──────── Text shown ────────

How We Spent Our Summer Vacation...

2018-07-16
How We Spent Our Summer Vacation...

Last month we took 5 documentary filmmaking teams out of the hustle and bustle of New York City and into peaceful and beautiful Camden, Maine. For a full week our five U.S.-based documentary filmmaking teams were provided with programming, professional guidance and mentorship from notable filmmakers, editors and producers to help them advance their filmmaking careers. This is our Fourth Annual Camden/TFI Retreat, presented by CNN Films.

Before we got down to the nitty gritty, we started with a pre-workshop weekend getaway to Hurricane Island. Located in Penobscot Bay Maine, Hurricane Island is run by a foundation that develops science and leadership programs for young students - and all five filmmaking teams spent the weekend at this beautifully scenic island, getting to know each other and bonding while they hiked, canoed and jumped off a pier into the icy cold water! The Hurricane Island Foundation, a supporter of the Points North Institute, were gracious hosts to TFI and the five filmmaking teams for the second year in a row.

This year’s industry mentors and experts include director/producer Kristi Jacobson (A PLACE AT THE TABLE, SOLITARY) producer Susan Bedusa (KATE PLAYS CHRISTINE, BISBEE ‘17), editor Francisco Bello (OUR NIXON, THE REAGAN SHOW), filmmaker Yoruba Richen (THE NEW BLACK), Courtney Sexton (vice president of CNN Films) and Josh Braun (film producer and co-founder of Submarine Entertainment).

────────

> [Written exercise A]:
Using the post on the Camden/TFI Retreat above, state whether each of the following statements agrees with it: (i) five documentary filmmaking teams were taken to Camden, Maine; (ii) this was the third annual retreat; (iii) the Hurricane Island Foundation hosted TFI and the teams for the first time. For each, answer yes or no and quote the deciding words of the post exactly.
> [Written exercise B]:
Rewrite the passage of the post on the Camden/TFI Retreat between "This year’s industry" and "of Submarine Entertainment).", inclusive, changing "industry mentors" to "industry advisors".

──────── Material provided ────────

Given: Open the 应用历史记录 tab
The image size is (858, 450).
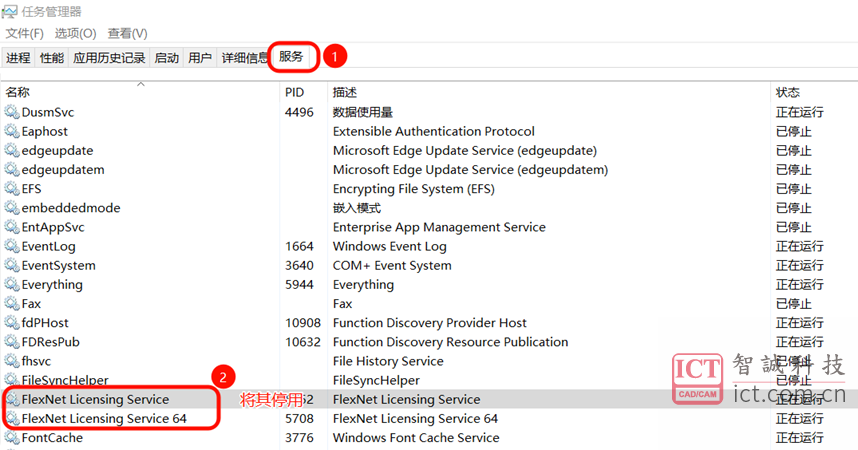Looking at the screenshot, I should pyautogui.click(x=109, y=58).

────────

> [Written response A]:
(i) Yes: "Last month we took 5 documentary filmmaking teams out of the hustle and bustle of New York City and into peaceful and beautiful Camden, Maine."
(ii) No: "This is our Fourth Annual Camden/TFI Retreat, presented by CNN Films."
(iii) No: "were gracious hosts to TFI and the five filmmaking teams for the second year in a row."

> [Written response B]:
This year’s industry advisors and experts include director/producer Kristi Jacobson (A PLACE AT THE TABLE, SOLITARY) producer Susan Bedusa (KATE PLAYS CHRISTINE, BISBEE ‘17), editor Francisco Bello (OUR NIXON, THE REAGAN SHOW), filmmaker Yoruba Richen (THE NEW BLACK), Courtney Sexton (vice president of CNN Films) and Josh Braun (film producer and co-founder of Submarine Entertainment).